Northbrook-based KemperSports Management today announced it is beginning a $1.7 million renovation of the pair of courses between Lake Calumet and the Bishop Ford Freeway that will cut in half the acreage of bunkers on the links.
The project, which will be done in three phases, is designed to improve drainage on the course and lower the frequency of washouts after it rains. The 14 acres of bunkers on the course were difficult and costly to maintain for KemperSports, which leases the courses from the Illinois International Port District. At least 27 of the holes at Harborside will remain open during the renovation.
“We are confident that this renovation will set Harborside International on a path for continued success,” KemperSports CEO Steve Skinner said in a statement. “This project will solidify Harborside’s reputation as the finest-conditioned public golf course in the city.”
Putting money into the course renovation comes two years after KemperSports made a similar investment to upgrade its clubhouse and dining room.
Reducing maintenance costs and maximizing profit at the 22-year-old course is key for KemperSports, which pays the Port District a management fee of at least $100,000 per year to run the facility. That minimum fee is guaranteed even if KemperSports falls short of it in course profits.
REVENUE SHARING
The arrangement prevents the Port District from taking a loss on the course, but it can make more than the $100,000 fee if profit exceeds that figure.
If it does exceed $100,000, KemperSports gets a management fee of 3 percent of the course’s revenue. If the course’s profit exceeds $100,000 plus 3 percent of revenue, the next 3 percent of revenue beyond that goes into capital investments at the course.
KemperSports then gets another bonus equal to 1 percent of revenue if there are profits leftover after that. And the Port District and the company evenly split revenue beyond that.
KemperSports originally struck the 10-year deal in 2013 with the Port District, the city-state agency that oversees the Southeast Side complex used by companies that use Chicago’s waterway system to transport bulk commodities.

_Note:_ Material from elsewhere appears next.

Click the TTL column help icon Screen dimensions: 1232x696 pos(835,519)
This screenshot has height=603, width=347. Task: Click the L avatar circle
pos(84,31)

Last year, the two sides extended the deal by 10 years, which means Kemper will run the course through 2033.
The company last year paid the Port District around $400,000 in profit and $164,000 for capital investments, according to a KemperSports spokesman. That’s a far cry from the annual losses the Port District endured running Harborside before privatizing its operations.
The agency lost $2.4 million on course operations between 2009 and 2011, according to its financial statements.
The spruce-up for Harborside also comes as a nearby public golf course that may compete with it for customers heads toward its own overhaul.
The Chicago Park District is pushing to transform its Jackson Park and South Shore golf courses along Lake Michigan into an 18-hole championship course designed by Tiger Woods with a $30 million renovation. The city even formed a new nonprofit organization, the Chicago Park Golf Alliance, to raise money for the effort to redo the links 7 miles north of Harborside.